__Document extract__
:::

I was driving home after a day of teaching when Grandma called me. The cancer slowly draining him of life for the past year had held him in bed that morning, and it seemed he would stay there for the rest of his life.
“Would you write your papaw’s obituary?” she asked, ever practical even amid the loss of the love of her life.
There was plenty to tell. He’d stolen a school bus as a teenager and backed it over a teacher’s car. He’d been shipped to Germany with the Army in 1950, where he flew up the ranks despite accidentally firing artillery through an empty house. He’d led the union at the textile mill where he worked most of his life. But he never talked much about any of that. What he set out to do was build a small life in Fruitland, North Carolina, to raise up his daughters and do the dishes and fix the broken garage door. He set out to live quietly — and then pass away just the same.
When I sat down to write, I found myself dropping details into a template — son of, survived by. The obituary form puts a particular pressure on what matters, on what should be remembered and praised, but what does one say about a life that aimed to carry on in the background, that had no interest in a name in newsprint or an award on the mantel? Ray Harrell, son of Jim and Cora, was content to sit still and watch the breeze scatter the leaves? Ray Harrell, sergeant first class, arranged the bills in his wallet in descending order? Ray Harrell, survived by Grace, whistled the same invented tune year after year while searching for the right nail in the shed? I filled in the expected details and sent the obituary to the newspaper, but I knew it wasn’t right. It captured nothing of the life he lived. What I returned to in the days after he passed, as the ladies from church covered the table in casseroles and Grandma slept in a bed alone for the first time since she was 19, was the sheer audacity of a quiet life.

:::

__Supplied data__
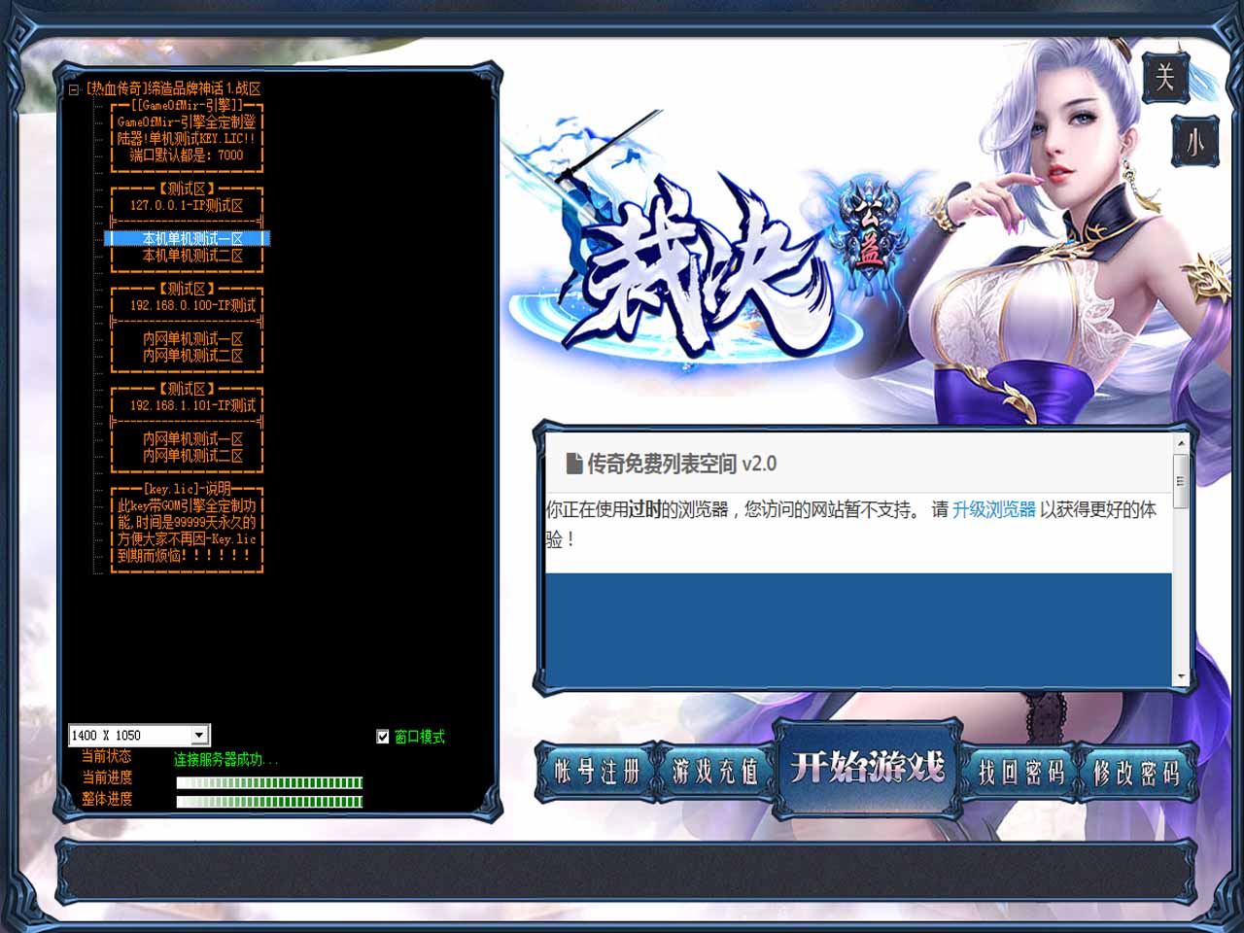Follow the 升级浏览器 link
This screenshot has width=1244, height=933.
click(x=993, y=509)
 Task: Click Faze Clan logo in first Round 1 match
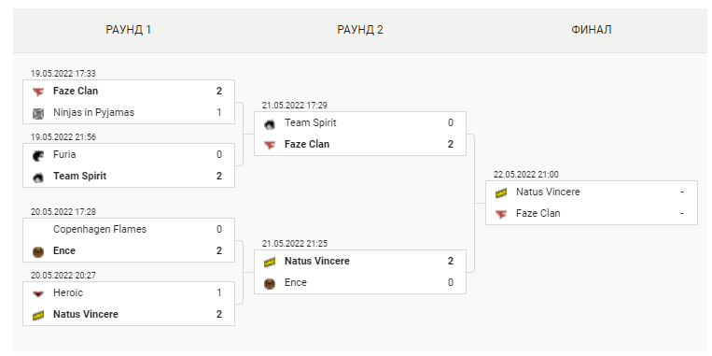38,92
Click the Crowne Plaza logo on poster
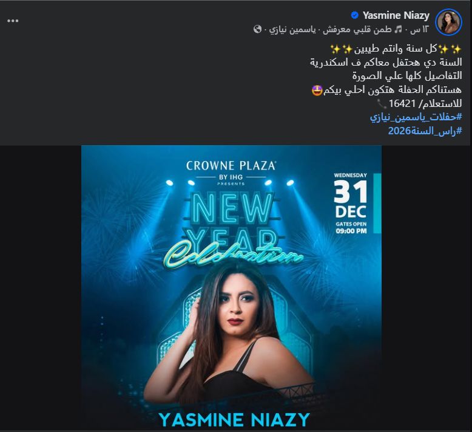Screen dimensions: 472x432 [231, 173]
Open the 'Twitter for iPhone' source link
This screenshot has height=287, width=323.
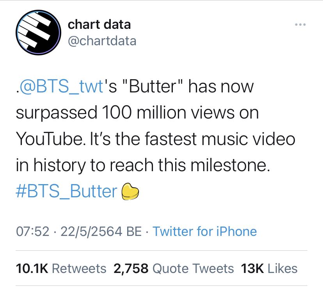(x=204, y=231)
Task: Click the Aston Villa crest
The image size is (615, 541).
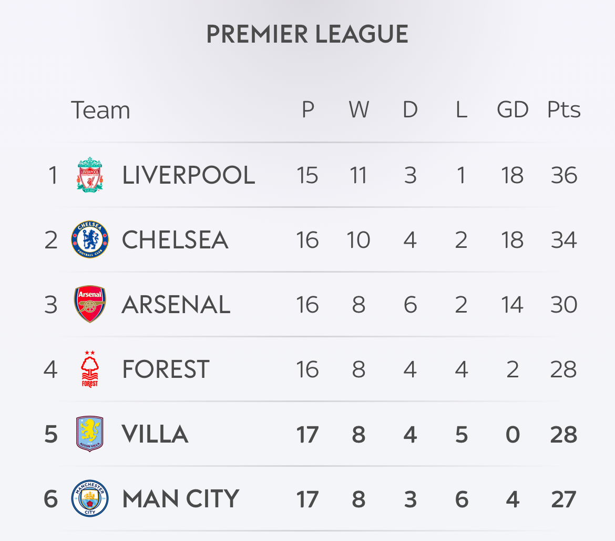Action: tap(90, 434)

:::

__Exercise objective__
Answer these questions about the obituary text.
1. Who asked the narrator to write the obituary?
2. In what year was the grandfather shipped to Germany with the Army?
3. At what age had Grandma last slept in a bed alone before he passed?

__Response box__
1. Grandma
2. 1950
3. 19